The New York Times called Crispin ‘the heir to John Dickson Carr….. and Grouch Marx’. 9 novels and a collection of short stories featuring Gervase Fen were published between 1944 and 1979 (the author had a serious drink problem and his output was erratic).

A worthy, modern successor to these writers is Christopher Fowler. His Bryant and May novels feature a pair of splendidly unconventional detectives who work for London’s Peculiar Crimes Unit. Their work takes them into hidden parts of the capital; its lost or forgotten buildings, underground rivers and empty theatres. Foggy, damp and enigmatic, London is viewed from odd angles and presented in unfamiliar aspects. Plots are gripping, often dealing obliquely with contemporary issues while the elderly detectives are cranky, awkward and brilliantly comic. They are surrounded by a faithful crew of associates including a cat, Crippen. These books are unusual and very funny. Full Dark House  (2003) and The Water Room (2004) begin the series – 2011 saw the publication in hardback of The Memory of Blood – the paperback is due in 2012, as is the hardback of The Invisible Code. Have a look at Christopher Fowler’s own entertaining blog: www.christopherfowler.co.uk/blog.

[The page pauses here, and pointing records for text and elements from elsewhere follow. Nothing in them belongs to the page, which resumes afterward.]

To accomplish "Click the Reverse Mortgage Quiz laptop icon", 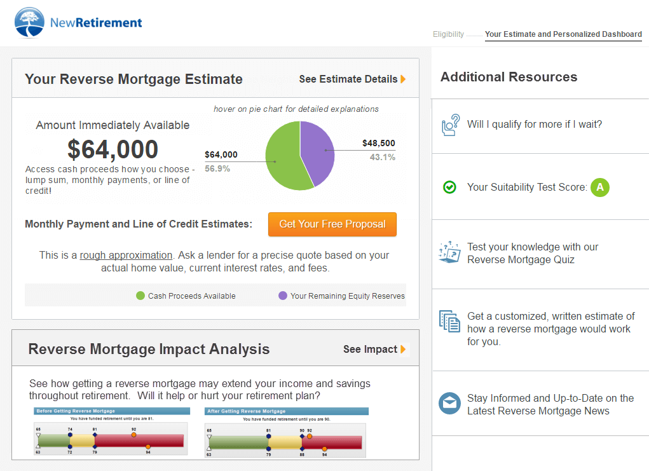I will click(451, 252).
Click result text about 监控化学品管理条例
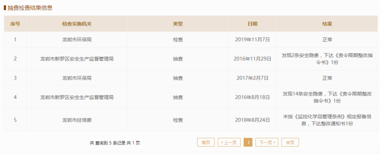This screenshot has width=380, height=155. click(327, 120)
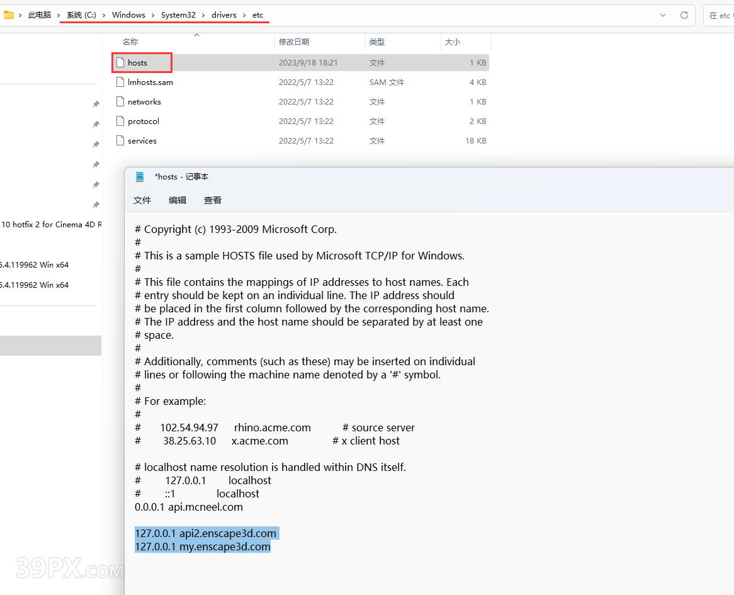
Task: Click the refresh icon in address bar
Action: coord(684,15)
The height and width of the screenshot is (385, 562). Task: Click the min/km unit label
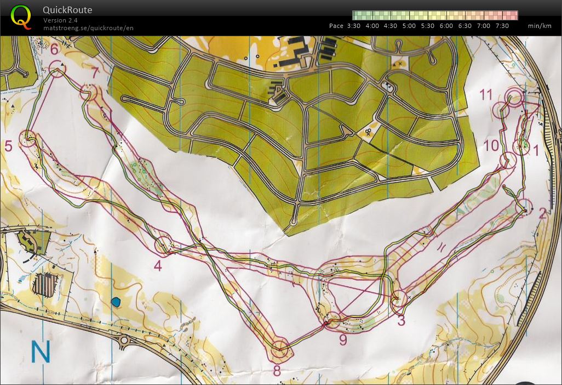coord(539,26)
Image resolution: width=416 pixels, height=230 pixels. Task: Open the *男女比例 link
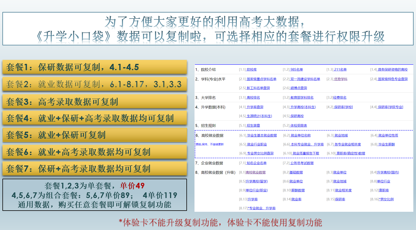386,199
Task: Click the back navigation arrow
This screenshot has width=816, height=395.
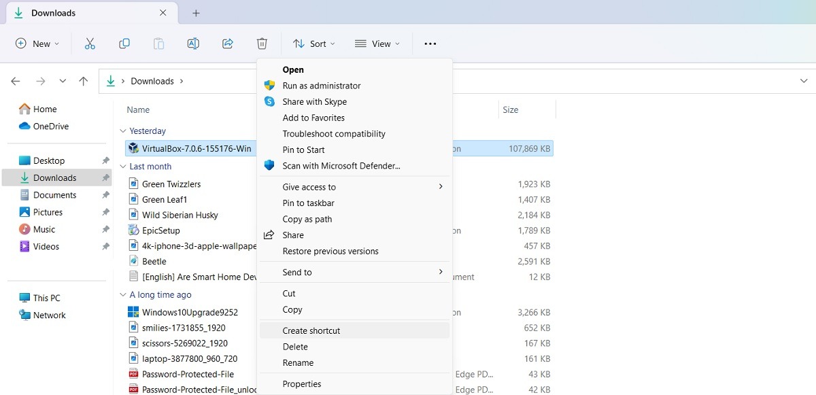Action: tap(15, 80)
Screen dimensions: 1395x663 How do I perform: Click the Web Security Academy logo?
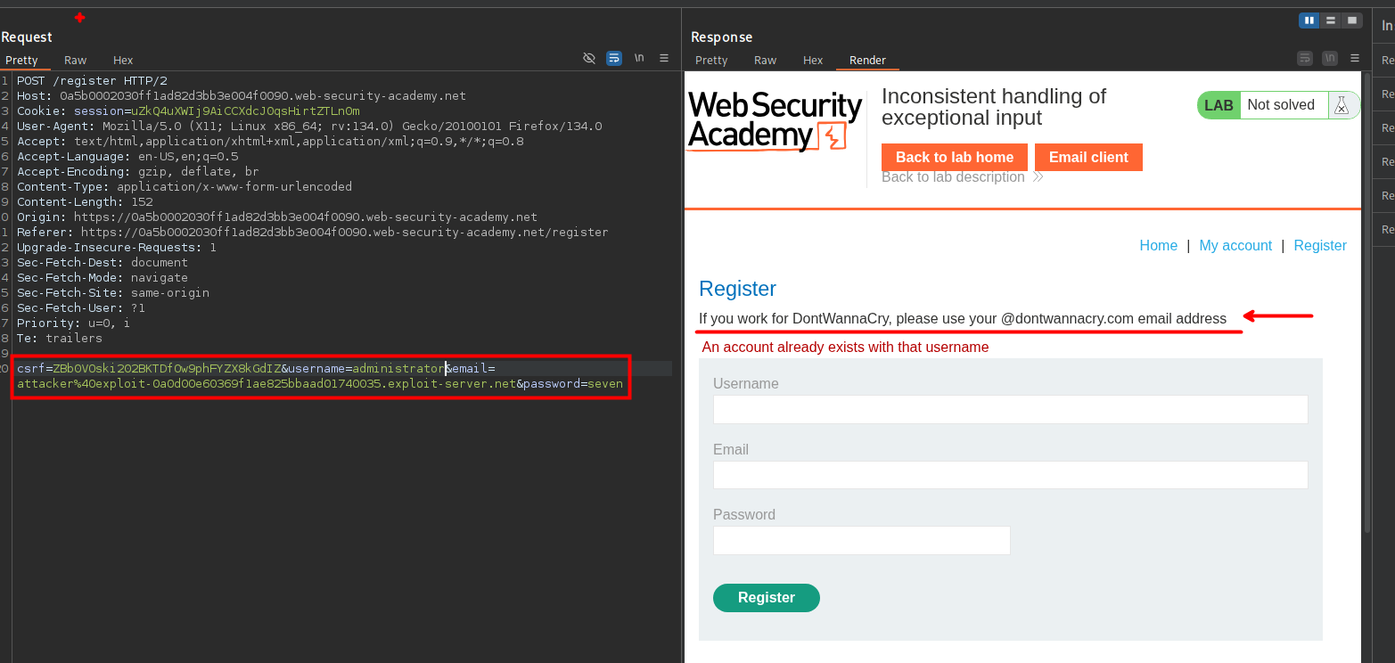point(775,122)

Whilbert Stroop appears in the historical/detective/fantasy novels of Clio Gray. A Missing Persons Finder and compulsive list-maker with an encyclopaedic memory and a warm heart, Stroop, with his strange little band of adopted assistants, becomes involved in labyrinthine and frequently gruesome plots, ranging far across early nineteenth-century England and Europe.

The first book is Guardian of the Lost Key (2006). Stroop is drawn into a conspiracy involving the prosperous Italian silk community in London, Napoleon’s army and the ancient walled city of Lucca in Tuscany.
In Envoy of the Black Pine (2008): Stroop’s investigation leads him from a flooded valley in the Cotswolds and a sinister printworks, to the strange island archipelago of Saaremaa in the Baltic. Increasingly tangled strands of past and present reveal a mysterious world of ancient brotherhoods, insurrection, piracy, and death. The latest in the series The Brotherhood of Five (2009) appeared in paperback in March 2010.
Told with a wonderful eye for detail (often gory), superb characterisation and great imaginative power, these books really defy categorisation, but Stroop is most definitely a welcome addition to the select band of Eccentric Detectives.